BINNED_STATISTIC
Overview
The BINNED_STATISTIC
function computes a binned statistic (mean, sum, median, etc.) for one or more sets of data. It generalizes the histogram function to support various statistics, allowing you to analyze the distribution of values within specified bins. For more details, see the scipy.stats.binned_statistic documentation .
This example function is provided as-is without any representation of accuracy.
Usage
To use the function in Excel:
=BINNED_STATISTIC(x, values, [statistic], [bins], [lowerlimit], [upperlimit])
x
(2D list, required): Data to bin (independent variable).values
(2D list, required): Data to compute statistics on (dependent variable).statistic
(str, optional, default=‘mean’): Statistic to compute (‘mean’, ‘sum’, ‘median’, ‘count’, ‘std’, ‘min’, ‘max’).bins
(int, optional, default=10): Number of bins.lowerlimit
(float, optional): Lower bound for the bin range.upperlimit
(float, optional): Upper bound for the bin range.
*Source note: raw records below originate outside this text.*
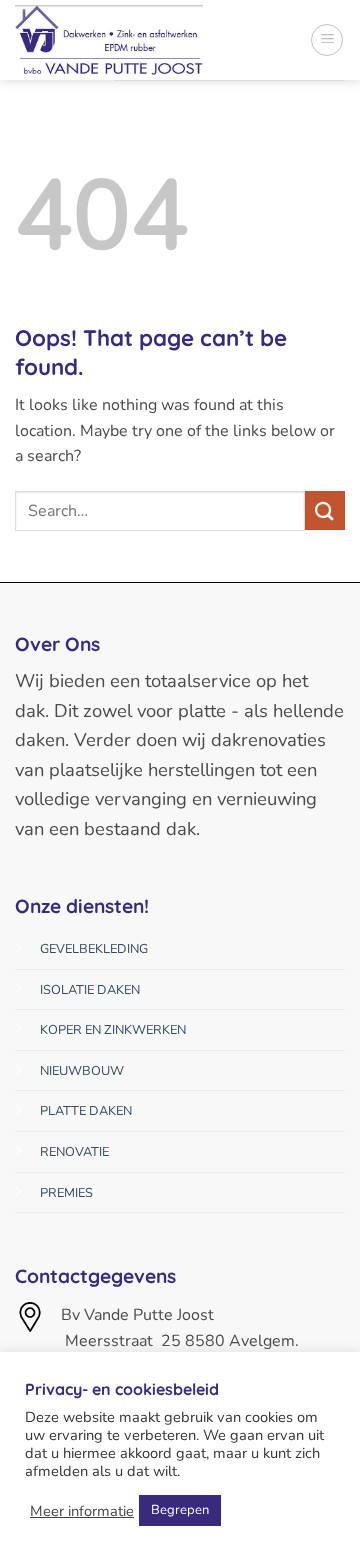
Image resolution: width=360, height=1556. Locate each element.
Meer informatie (82, 1511)
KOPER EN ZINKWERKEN (113, 1030)
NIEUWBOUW (82, 1071)
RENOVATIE (74, 1152)
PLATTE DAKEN (86, 1111)
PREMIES (66, 1193)
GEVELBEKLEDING (94, 949)
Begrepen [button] (180, 1510)
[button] (327, 40)
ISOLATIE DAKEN (90, 990)
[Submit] (325, 510)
The function returns a 2D list of statistic values for each bin, or an error message (string) if the input is invalid.
Examples
Example 1: Mean in 2 Bins
Inputs:
x | values | statistic | bins | lowerlimit | upperlimit |
---|---|---|---|---|---|
1 | 1.0 | mean | 2 | ||
1 | 1.0 | ||||
2 | 2.0 | ||||
5 | 1.5 | ||||
7 | 3.0 |
Excel formula:
=BINNED_STATISTIC({1;1;2;5;7}, {1.0;1.0;2.0;1.5;3.0}, "mean", 2)
Expected output:
Result |
---|
1.33333333 |
2.25 |
Example 2: Sum in 2 Bins
Inputs:
x | values | statistic | bins | lowerlimit | upperlimit |
---|---|---|---|---|---|
1 | 1.0 | sum | 2 | ||
1 | 1.0 | ||||
2 | 2.0 | ||||
5 | 1.5 | ||||
7 | 3.0 |
Excel formula:
=BINNED_STATISTIC({1;1;2;5;7}, {1.0;1.0;2.0;1.5;3.0}, "sum", 2)
Expected output:
Result |
---|
4.0 |
4.5 |
Example 3: Median in 3 Bins, Custom Range
Inputs:
x | values | statistic | bins | lowerlimit | upperlimit |
---|---|---|---|---|---|
1 | 10 | median | 3 | 1 | 7 |
2 | 20 | ||||
3 | 30 | ||||
4 | 40 | ||||
5 | 50 | ||||
6 | 60 | ||||
7 | 70 |
Excel formula:
=BINNED_STATISTIC({1;2;3;4;5;6;7}, {10;20;30;40;50;60;70}, "median", 3, 1, 7)
Expected output:
Result |
---|
15.0 |
35.0 |
60.0 |
Example 4: Count in 2 Bins
Inputs:
x | values | statistic | bins | lowerlimit | upperlimit |
---|---|---|---|---|---|
1 | 10 | count | 2 | ||
2 | 20 | ||||
3 | 30 | ||||
4 | 40 | ||||
5 | 50 |
Excel formula:
=BINNED_STATISTIC({1;2;3;4;5}, {10;20;30;40;50}, "count", 2)
Expected output:
Result |
---|
2.0 |
3.0 |
Python Code
from scipy.stats import binned_statistic as scipy_binned_statistic
def binned_statistic(x, values, statistic='mean', bins=10, lowerlimit=None, upperlimit=None):
"""
Computes a binned statistic (mean, sum, median, etc.) for the input data.
Args:
x: 2D list or scalar of float values. Data to bin.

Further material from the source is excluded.